Tuesday, January 19, 2016

To not be a fraud: notes from critiques on scientific research

I was nervous when I was reading the assigned articles about bias and irreproducibility. Because the word “fraud” appeared many times, it seems not hard for researchers to be categorized into that group. As an undergraduate student doing independent research, I am on two minds about these critiques on unreliability of scientific researches. On the one hand, I understand the eagerness to prove the worth of one’s work and the results can never be perfect. On the other hand, I think that what makes scientific research special is its objectiveness as we claim. Beside all the critiques or alerting comments or concerns, I found those articles are constructive in two aspects.
Researchers need to give enough details.
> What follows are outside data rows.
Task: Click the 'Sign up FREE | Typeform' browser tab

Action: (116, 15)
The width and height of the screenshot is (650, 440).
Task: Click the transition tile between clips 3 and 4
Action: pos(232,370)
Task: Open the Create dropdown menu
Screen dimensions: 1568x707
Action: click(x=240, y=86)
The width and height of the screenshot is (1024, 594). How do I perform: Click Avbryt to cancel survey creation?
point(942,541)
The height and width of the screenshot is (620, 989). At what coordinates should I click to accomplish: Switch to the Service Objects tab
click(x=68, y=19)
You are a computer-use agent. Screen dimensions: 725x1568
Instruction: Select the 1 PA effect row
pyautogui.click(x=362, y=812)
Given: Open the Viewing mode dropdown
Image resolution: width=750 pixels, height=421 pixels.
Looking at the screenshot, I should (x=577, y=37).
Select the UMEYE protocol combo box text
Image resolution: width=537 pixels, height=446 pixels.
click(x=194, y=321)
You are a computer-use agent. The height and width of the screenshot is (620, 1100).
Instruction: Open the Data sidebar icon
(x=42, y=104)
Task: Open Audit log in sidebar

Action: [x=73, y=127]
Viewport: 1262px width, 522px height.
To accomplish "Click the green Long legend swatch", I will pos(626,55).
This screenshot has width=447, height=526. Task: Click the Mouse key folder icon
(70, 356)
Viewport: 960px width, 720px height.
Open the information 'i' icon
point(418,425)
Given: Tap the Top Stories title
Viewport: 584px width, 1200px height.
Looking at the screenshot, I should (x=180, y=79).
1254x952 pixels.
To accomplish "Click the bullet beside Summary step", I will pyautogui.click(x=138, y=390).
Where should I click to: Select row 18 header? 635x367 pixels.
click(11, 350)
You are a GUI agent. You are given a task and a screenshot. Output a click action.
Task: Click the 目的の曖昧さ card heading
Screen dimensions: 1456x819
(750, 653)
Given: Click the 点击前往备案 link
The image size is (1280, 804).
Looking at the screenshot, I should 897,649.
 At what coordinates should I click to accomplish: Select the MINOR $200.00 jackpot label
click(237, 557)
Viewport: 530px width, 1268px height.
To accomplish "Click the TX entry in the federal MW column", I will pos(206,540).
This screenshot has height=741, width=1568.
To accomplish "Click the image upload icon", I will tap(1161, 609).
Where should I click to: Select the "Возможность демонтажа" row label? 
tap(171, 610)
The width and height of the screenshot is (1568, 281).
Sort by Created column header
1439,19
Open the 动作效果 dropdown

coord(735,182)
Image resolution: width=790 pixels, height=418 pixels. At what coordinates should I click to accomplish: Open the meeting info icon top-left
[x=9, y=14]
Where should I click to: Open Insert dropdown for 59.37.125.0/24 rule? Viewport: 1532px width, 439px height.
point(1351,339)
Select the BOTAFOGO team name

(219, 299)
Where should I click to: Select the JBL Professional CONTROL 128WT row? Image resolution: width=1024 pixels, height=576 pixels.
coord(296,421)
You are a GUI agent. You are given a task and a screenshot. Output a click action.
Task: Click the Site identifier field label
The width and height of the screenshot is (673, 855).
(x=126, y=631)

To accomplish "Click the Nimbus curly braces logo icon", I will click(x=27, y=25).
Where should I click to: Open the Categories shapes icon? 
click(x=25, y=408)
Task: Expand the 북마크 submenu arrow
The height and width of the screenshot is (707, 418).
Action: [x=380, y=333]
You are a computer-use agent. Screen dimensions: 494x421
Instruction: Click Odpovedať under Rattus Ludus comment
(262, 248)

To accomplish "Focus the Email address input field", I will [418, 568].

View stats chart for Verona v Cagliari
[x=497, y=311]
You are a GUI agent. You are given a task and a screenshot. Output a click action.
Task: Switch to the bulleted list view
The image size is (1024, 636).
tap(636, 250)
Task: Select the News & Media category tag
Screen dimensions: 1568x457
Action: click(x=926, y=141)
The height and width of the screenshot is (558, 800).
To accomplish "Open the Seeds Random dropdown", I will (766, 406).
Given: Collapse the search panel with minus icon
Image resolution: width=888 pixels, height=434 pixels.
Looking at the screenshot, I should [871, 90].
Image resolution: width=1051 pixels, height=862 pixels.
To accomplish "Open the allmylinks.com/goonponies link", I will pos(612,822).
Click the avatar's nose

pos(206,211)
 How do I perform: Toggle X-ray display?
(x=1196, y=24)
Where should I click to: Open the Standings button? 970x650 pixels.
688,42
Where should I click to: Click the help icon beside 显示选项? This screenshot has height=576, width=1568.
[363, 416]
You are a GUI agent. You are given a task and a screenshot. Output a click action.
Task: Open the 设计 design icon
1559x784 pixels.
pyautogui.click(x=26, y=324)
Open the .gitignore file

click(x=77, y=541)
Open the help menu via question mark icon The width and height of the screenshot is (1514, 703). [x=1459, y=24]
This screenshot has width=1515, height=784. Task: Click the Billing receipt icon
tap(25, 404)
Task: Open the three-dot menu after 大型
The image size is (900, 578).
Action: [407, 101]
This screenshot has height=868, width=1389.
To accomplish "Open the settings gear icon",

Anecdotes, highlights in experimental design, etc. can reduce irreproducibility. In other words, honesty does not simply mean report one’s finding as it is, but also get close to share full-scale of it. I think right attitude to public research is to share like show your dairy, as Jeremy Berg suggested in “The reliability of scientific research”: “[investigators]made comments indicating that the experiment ‘worked’ only one out of 10 times but that successful result is the result that they published”. Adequate information does indicate the presence of unperfected result even failure.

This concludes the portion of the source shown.